Stored items:
┌────────

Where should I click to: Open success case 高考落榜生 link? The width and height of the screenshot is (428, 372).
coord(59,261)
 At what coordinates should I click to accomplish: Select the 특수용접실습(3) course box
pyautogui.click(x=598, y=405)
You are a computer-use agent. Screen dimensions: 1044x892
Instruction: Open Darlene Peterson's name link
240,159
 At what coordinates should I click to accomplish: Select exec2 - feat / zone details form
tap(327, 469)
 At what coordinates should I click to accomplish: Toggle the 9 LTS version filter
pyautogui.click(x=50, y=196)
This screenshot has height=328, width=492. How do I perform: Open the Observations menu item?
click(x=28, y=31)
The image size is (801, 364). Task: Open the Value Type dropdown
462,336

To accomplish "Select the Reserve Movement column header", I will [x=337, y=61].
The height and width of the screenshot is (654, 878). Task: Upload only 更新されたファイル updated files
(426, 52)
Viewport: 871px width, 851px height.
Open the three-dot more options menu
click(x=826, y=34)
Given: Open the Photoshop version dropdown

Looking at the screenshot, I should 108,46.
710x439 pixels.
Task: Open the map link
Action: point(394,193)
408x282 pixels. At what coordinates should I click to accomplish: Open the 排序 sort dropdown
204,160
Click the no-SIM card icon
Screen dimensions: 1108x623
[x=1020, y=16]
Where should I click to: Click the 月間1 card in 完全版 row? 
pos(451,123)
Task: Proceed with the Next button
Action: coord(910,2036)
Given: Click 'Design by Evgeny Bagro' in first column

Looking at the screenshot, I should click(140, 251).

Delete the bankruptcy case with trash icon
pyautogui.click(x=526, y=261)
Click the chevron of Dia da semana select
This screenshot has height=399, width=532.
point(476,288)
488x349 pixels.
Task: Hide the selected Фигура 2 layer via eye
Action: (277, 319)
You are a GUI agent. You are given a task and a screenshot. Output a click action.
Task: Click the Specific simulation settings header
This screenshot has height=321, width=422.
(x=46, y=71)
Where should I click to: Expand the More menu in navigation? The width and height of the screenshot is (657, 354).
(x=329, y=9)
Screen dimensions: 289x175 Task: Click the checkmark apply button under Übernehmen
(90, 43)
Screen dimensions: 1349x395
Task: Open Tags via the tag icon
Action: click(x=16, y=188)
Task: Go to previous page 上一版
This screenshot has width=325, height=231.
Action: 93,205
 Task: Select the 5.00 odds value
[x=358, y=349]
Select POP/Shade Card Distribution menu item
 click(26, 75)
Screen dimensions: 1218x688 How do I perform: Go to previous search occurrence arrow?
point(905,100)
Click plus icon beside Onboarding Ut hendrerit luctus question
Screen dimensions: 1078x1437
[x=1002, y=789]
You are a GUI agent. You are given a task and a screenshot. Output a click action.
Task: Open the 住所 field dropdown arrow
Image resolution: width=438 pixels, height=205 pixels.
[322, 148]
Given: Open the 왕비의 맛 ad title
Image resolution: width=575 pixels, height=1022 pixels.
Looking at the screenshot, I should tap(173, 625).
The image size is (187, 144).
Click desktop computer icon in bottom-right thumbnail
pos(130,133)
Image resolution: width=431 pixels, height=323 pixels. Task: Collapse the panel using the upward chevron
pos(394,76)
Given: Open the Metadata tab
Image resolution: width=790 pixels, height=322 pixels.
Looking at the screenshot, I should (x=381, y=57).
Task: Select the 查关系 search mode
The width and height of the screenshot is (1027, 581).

└────────

Set every entry down verbatim.

Where should I click to: Open success case 高考落榜生 link? The width and height of the screenshot is (428, 372).
coord(59,261)
 At what coordinates should I click to accomplish: Select the 특수용접실습(3) course box
pyautogui.click(x=598, y=405)
You are a computer-use agent. Screen dimensions: 1044x892
Instruction: Open Darlene Peterson's name link
240,159
 At what coordinates should I click to accomplish: Select exec2 - feat / zone details form
tap(327, 469)
 At what coordinates should I click to accomplish: Toggle the 9 LTS version filter
pyautogui.click(x=50, y=196)
This screenshot has height=328, width=492. How do I perform: Open the Observations menu item?
click(x=28, y=31)
The image size is (801, 364). Task: Open the Value Type dropdown
462,336

To accomplish "Select the Reserve Movement column header", I will [x=337, y=61].
The height and width of the screenshot is (654, 878). Task: Upload only 更新されたファイル updated files
(426, 52)
Viewport: 871px width, 851px height.
Open the three-dot more options menu
click(x=826, y=34)
Given: Open the Photoshop version dropdown

Looking at the screenshot, I should 108,46.
710x439 pixels.
Task: Open the map link
Action: point(394,193)
408x282 pixels. At what coordinates should I click to accomplish: Open the 排序 sort dropdown
204,160
Click the no-SIM card icon
Screen dimensions: 1108x623
[x=1020, y=16]
Where should I click to: Click the 月間1 card in 完全版 row? 
pos(451,123)
Task: Proceed with the Next button
Action: coord(910,2036)
Given: Click 'Design by Evgeny Bagro' in first column

Looking at the screenshot, I should click(140, 251).

Delete the bankruptcy case with trash icon
pyautogui.click(x=526, y=261)
Click the chevron of Dia da semana select
This screenshot has height=399, width=532.
point(476,288)
488x349 pixels.
Task: Hide the selected Фигура 2 layer via eye
Action: (277, 319)
You are a GUI agent. You are given a task and a screenshot. Output a click action.
Task: Click the Specific simulation settings header
This screenshot has height=321, width=422.
(x=46, y=71)
Where should I click to: Expand the More menu in navigation? The width and height of the screenshot is (657, 354).
(x=329, y=9)
Screen dimensions: 289x175 Task: Click the checkmark apply button under Übernehmen
(90, 43)
Screen dimensions: 1349x395
Task: Open Tags via the tag icon
Action: click(x=16, y=188)
Task: Go to previous page 上一版
This screenshot has width=325, height=231.
Action: 93,205
 Task: Select the 5.00 odds value
[x=358, y=349]
Select POP/Shade Card Distribution menu item
 click(26, 75)
Screen dimensions: 1218x688 How do I perform: Go to previous search occurrence arrow?
point(905,100)
Click plus icon beside Onboarding Ut hendrerit luctus question
Screen dimensions: 1078x1437
[x=1002, y=789]
You are a GUI agent. You are given a task and a screenshot. Output a click action.
Task: Open the 住所 field dropdown arrow
Image resolution: width=438 pixels, height=205 pixels.
[322, 148]
Given: Open the 왕비의 맛 ad title
Image resolution: width=575 pixels, height=1022 pixels.
Looking at the screenshot, I should tap(173, 625).
The image size is (187, 144).
Click desktop computer icon in bottom-right thumbnail
pos(130,133)
Image resolution: width=431 pixels, height=323 pixels. Task: Collapse the panel using the upward chevron
pos(394,76)
Given: Open the Metadata tab
Image resolution: width=790 pixels, height=322 pixels.
Looking at the screenshot, I should (x=381, y=57).
Task: Select the 查关系 search mode
The width and height of the screenshot is (1027, 581).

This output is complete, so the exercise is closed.